The complaint, filed in the United States District Court for the District of New Jersey, alleges that from at least November 2013 through at least November 2015, Verto Capital and Schantz raised approximately $12.5 million selling promissory notes to purportedly fund Verto Capital's purchase and sale of life settlements, which are life insurance policies sold in the secondary market. The SEC alleges that they misrepresented to investors that Verto Capital was a profitable company and investor funds would be used for general working capital purposes. Verto Capital and other Schantz businesses had been unprofitable for several years, according to the SEC's complaint, and Schantz resorted to taking disproportionately large distributions of investor funds for himself and using new investor money to repay earlier investors.
Verto Capital and Schantz also allegedly made misrepresentations to investors about the safety of the notes and collateral underlying them. The SEC alleges that the promissory notes were primarily sold through a group of insurance brokers in Texas, and religious investors were targeted.

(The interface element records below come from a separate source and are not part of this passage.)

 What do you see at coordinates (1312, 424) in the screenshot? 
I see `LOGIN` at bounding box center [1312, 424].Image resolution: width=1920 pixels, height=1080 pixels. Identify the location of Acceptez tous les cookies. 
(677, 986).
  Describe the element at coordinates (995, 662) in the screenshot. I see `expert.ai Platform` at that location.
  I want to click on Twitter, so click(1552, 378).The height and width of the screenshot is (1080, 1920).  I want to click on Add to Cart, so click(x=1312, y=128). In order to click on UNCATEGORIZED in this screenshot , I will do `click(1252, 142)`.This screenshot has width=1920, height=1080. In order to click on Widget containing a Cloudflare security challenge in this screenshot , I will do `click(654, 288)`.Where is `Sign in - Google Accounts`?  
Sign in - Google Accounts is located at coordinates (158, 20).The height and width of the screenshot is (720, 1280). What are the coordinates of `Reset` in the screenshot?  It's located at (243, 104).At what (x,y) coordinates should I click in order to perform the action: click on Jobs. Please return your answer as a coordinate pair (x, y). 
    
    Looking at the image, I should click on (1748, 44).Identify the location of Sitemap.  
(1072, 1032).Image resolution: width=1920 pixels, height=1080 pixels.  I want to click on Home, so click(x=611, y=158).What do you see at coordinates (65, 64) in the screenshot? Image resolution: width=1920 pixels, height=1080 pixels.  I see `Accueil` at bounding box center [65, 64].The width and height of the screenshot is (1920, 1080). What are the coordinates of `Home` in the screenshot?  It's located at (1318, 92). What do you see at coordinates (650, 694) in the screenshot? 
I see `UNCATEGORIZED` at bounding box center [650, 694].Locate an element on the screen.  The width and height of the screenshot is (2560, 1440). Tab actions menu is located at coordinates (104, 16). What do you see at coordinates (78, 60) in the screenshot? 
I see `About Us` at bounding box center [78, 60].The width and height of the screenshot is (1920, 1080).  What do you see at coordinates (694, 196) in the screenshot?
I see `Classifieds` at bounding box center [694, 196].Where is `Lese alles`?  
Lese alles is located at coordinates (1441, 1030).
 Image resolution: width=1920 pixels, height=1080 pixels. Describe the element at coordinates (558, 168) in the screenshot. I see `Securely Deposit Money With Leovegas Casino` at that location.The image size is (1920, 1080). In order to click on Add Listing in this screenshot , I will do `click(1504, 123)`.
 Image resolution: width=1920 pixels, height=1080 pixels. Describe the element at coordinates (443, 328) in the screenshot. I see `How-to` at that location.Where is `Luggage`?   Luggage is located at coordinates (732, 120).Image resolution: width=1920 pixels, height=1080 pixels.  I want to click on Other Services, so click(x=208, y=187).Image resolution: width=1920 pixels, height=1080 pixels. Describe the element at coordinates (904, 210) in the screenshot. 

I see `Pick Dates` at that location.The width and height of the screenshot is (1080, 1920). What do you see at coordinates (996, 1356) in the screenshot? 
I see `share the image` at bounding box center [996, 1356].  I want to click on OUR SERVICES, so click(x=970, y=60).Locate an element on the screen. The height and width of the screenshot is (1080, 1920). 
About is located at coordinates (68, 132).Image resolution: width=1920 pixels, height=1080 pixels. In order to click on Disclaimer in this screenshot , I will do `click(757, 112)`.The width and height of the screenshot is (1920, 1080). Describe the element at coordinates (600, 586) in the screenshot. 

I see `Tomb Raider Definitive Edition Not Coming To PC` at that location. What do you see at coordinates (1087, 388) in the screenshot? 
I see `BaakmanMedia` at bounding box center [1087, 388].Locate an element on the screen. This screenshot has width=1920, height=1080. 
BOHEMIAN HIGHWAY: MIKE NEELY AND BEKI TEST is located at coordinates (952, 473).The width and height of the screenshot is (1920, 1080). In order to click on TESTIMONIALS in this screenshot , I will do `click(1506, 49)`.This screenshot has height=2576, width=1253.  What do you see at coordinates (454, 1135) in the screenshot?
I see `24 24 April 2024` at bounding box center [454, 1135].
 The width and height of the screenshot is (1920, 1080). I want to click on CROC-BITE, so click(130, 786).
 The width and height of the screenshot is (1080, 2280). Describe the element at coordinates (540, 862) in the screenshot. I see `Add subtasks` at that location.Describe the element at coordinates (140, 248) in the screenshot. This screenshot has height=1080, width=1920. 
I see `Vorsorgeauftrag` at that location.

A Fair Fund will be created to return money collected in the settlement to harmed investors. Schantz and Verto Capital agreed to pay disgorgement of $3,433,666 plus interest of $124,851 and a penalty of $600,000. Without admitting or denying the allegations, they consented to permanent injunctions against further violations of Section 17(a)(2) and (3) and Section 5 of the Securities Act of 1933. Schantz further agreed to be enjoined from selling any promissory notes. The settlement is subject to court approval.
The SEC's investigation, which is continuing, is being conducted by Jennifer K. Vakiener, Vincent T. Hull, Christopher Mele, Thomas Feretic, and Steven G. Rawlings in the New York office. The case is being supervised by Lara S. Mehraban. The SEC examination that led to the investigation was conducted by Steven C. Vitulano, Terrence P. Bohan, and Edward J. Janowsky in the New York office.